Jon Rouse, Chief Officer of the Health and Social Care Partnership, said that significant progress has been made on delayed transfers of care, though stressed that the winter challenges felt nationally are still evident in Greater Manchester. Lord Peter Smith, who chairs the Strategic Partnership Board Board, said that Greater Manchester is focusing on ‘good health’ instead of ill-health, and how it can integrate health with wider societal issues.

One successful area is mental health, with Simone Spray of 42nd Street noting that the public sector clearly recognises what the voluntary sector offers and has thus fully integrated it to structures. The MoU between the voluntary, community and social enterprise sector and the Health and Social Care Partnership was welcomed by GMCVO’s Alex Whinnom as an opportunity to build wider, local networks too.

The state of social care continues to be a problem, with the dwindling funding pushing some of the best providers out of the market, and care workers subject to extremely long days with minimal time for visits. MMU’s Professor Alison Chambers suggested that the broader care workforce needs to be appreciated and care viewed as a ‘vibrant’ career option. Burnham proposed that Salford’s commissioning of social care through the NHS instead of local government is replicated by the other nine boroughs. Whether the new Department of Health and Social Care will affect responsibility for commissioning remains to be seen.

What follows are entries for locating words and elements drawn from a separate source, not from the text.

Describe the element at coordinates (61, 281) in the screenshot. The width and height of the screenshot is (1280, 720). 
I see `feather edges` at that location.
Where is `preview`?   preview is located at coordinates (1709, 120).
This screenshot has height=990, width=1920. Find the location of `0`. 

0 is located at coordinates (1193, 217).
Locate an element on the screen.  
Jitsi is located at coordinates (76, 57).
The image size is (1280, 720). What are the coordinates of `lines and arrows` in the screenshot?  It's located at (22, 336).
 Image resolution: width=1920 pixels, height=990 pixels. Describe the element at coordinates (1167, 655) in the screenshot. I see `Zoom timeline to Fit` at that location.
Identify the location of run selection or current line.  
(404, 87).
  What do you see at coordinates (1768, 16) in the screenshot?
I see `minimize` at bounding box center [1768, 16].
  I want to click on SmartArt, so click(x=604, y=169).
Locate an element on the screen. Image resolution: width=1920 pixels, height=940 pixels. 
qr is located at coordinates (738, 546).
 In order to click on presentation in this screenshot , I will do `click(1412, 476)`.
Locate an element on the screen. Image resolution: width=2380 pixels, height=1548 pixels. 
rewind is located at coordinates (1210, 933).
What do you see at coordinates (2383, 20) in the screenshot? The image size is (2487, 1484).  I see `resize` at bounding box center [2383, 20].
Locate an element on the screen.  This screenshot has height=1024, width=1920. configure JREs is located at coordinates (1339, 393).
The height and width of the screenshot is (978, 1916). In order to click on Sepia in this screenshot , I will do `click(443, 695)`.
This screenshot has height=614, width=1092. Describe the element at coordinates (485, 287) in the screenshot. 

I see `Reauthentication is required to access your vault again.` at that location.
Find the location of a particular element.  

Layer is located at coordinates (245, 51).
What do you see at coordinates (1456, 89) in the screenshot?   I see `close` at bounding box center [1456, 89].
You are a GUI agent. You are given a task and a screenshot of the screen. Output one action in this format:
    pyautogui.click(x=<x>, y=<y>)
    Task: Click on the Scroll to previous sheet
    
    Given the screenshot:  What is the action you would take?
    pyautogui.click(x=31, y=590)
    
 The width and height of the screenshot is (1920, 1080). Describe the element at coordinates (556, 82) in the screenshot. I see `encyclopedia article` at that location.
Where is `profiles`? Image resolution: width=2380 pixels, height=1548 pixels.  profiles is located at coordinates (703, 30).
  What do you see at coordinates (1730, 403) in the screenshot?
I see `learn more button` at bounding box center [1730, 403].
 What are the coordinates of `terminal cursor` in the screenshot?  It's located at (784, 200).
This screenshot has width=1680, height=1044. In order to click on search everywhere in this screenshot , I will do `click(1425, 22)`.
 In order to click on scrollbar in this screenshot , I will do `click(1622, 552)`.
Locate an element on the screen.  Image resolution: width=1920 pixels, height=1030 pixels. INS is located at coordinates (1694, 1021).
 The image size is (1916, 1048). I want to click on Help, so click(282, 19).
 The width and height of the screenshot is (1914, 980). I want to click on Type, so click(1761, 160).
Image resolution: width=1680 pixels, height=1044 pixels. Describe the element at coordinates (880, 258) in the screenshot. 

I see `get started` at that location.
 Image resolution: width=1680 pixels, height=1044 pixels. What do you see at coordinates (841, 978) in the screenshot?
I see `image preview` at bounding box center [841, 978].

Overall, Greater Manchester’s residents are not healthy, and it is wider determinants such as housing, employment, education and social networks that factor far more in poor health than the quality of services. Although Lord Peter Smith appreciated that the 2015 devo deal in Greater Manchester was primarily about health, the present focus on areas such as homelessness and early years is seeing these wider determinants better accounted for.

MPs and Peers will have a vital role to play over 2018 as Greater Manchester seeks devolution of post-16 skills policy, and possibly other areas of education. The national preoccupancy with Brexit only makes the agenda more important, argued Lucy Powell MP.

Nevertheless, as Burnham concluded, Greater Manchester could become ‘a beacon of hope to elsewhere’, by doing things differently – and better. This next year will put that to the test.